Thereafter, one remaining microorganism was isolated until the PCP concentration was increased to 3,000 ppm and named Bu34. The microorganism did not inhibit its growth even when the PCP concentration was increased to 4,000 ppm.

Experimental Example 1

PCP was added to the minimum medium at 200, 500, 1,000, 2,000, 3,000 ppm and inoculated with Pseudomonas putida Bu34 (KCTC 8719P), and the PCP was quantified according to absorbance over time. Here, the minimum medium is 0.065 g of K ₂ HPO ₄ , 0.017 g of KH ₂ PO ₄ , 0.1 g of MgSO ₄ · 7H ₂ O, and 29 mg of BTB in 1 L of distilled water, and the pH is 7.3.

The rate of PCP degradation per hour was 0.83 (mg / l / hr) at 200 ppm, 3 (mg / l / hr) at 500 ppm, 2 (mg / l / hr) at 1,000 ppm and 1.2 (mg / l / hr) at 2,000 ppm. ), 0.95 (mg / L / hour) at 3,000 ppm.

Experimental Example 2

Sterilized slurry, Pseudomonas putida Bu34 (KCTC 8719P) and group inoculated with 11 kinds of microorganisms that degrade PCP (Ⅰ), group utilizing microorganisms native to contaminated soil (II), contaminated soil Slurry was made by dispersing the native microorganism Pseudomonas putida Bu34 (KCTC 8719P) and the group inoculated with 11 kinds of microorganisms decomposing PCP (III). It was inoculated in a li processing apparatus. Samples were taken from the slurry treatment device over time, and PCP was extracted from the slurry, and the results are shown in the following table.

Here, the method of extracting PCP in the slurry is as follows (Mueller et. Al., Environ. Sci. Technol., 25, 1055, 1991).

25 ml was collected from the slurry treatment apparatus, the pH was adjusted to 12 with 10N caustic soda solution, and 10 ml of dichloromethane was added thereto, followed by vigorous shaking for 1 minute. Centrifuged at 3,500 rpm for 10 minutes, the supernatant was taken and transferred to a separatory funnel and the methane dichloride layer was removed. The pH of the remaining liquid was adjusted to 12 rolls, the process of extracting with methane dichloride was repeated twice, and the water layer was taken.
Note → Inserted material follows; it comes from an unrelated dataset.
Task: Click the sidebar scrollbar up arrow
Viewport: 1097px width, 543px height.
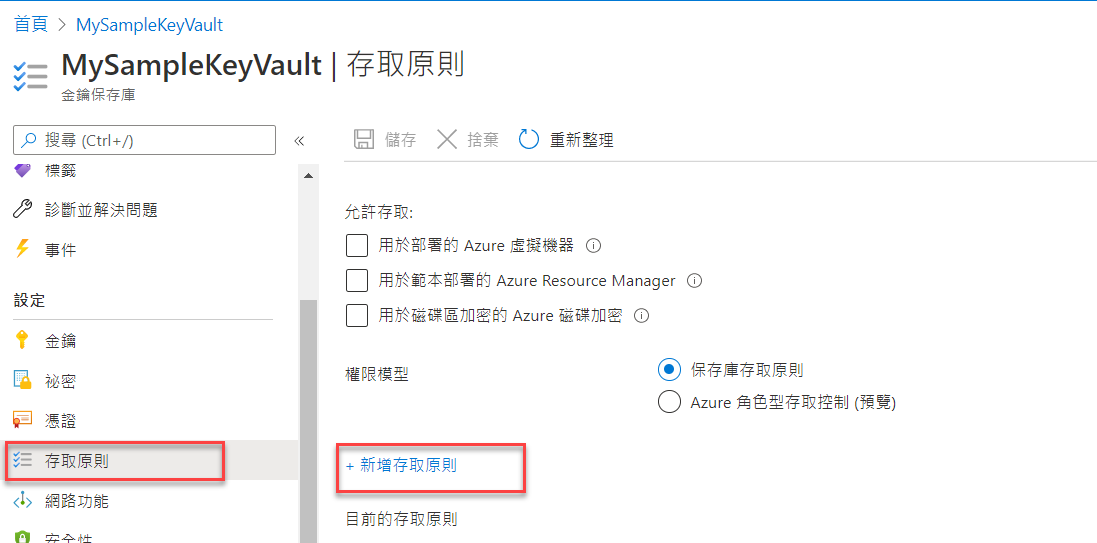Action: (x=308, y=175)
The pH was adjusted to 7.0 by adding 8.5% phosphoric acid solution, shaking with addition of 10 ml of methylene chloride, and centrifuged to take a water layer. This procedure was repeated twice.

PH was adjusted to 2 by adding 8.5% phosphoric acid solution, 10 ml of methylene chloride was added and shaken, centrifuged and the organic layer was taken. This procedure was repeated twice.

10 ml of distilled water was added, the organic layer was washed, dehydrated by adding 25 g of anhydrous sodium sulfate, and the PCP in the remaining organic layer was measured by gas chromatography (Varian), Model 3300.

Gas chromatography analysis conditions are as follows.

A column having an internal diameter of 0.32 mm and a length of 32 m (Scapelco, Capillary DB-1) was maintained at 80 ° C. for 3 minutes, increased by 8 ° C. per minute, and maintained at 200 ° C. for 20 minutes. Injection temperature was 200 degreeC and detection temperature was 250 degreeC, and it detected by FID. The injection gas was flowed at a pressure of 70 psi.

From the above results, it can be seen that Pseudomonas putida Bu34 (KCTC 8719P) of the present invention can remove PCP 96% after 14 days.

As described above, the present invention was identified by separating Pseudomonas putida Bu34 (KCTC 8719P) having excellent PCP resolution, and separated Pseudomonas putida Bu34 (KCTC 8719P) into soil contaminated with PCP. When administered, it can be seen that the ability to decompose the remaining PCP well.

Therefore, Pseudomonas putida Bu34 (KCTC 8719P) of the present invention can be usefully used to effectively remove chlorinated phenol compound contamination including PCP.

Claims (3)

Pseudomonas putida Bu34 (KCTC 8719P) Pseudomonas putida Bu34 (KCTC 8719P) is used to treat soil contaminated with chlorinated phenolic compounds. The method of claim 2 wherein the chlorinated phenolic compound is pentachlorophenol.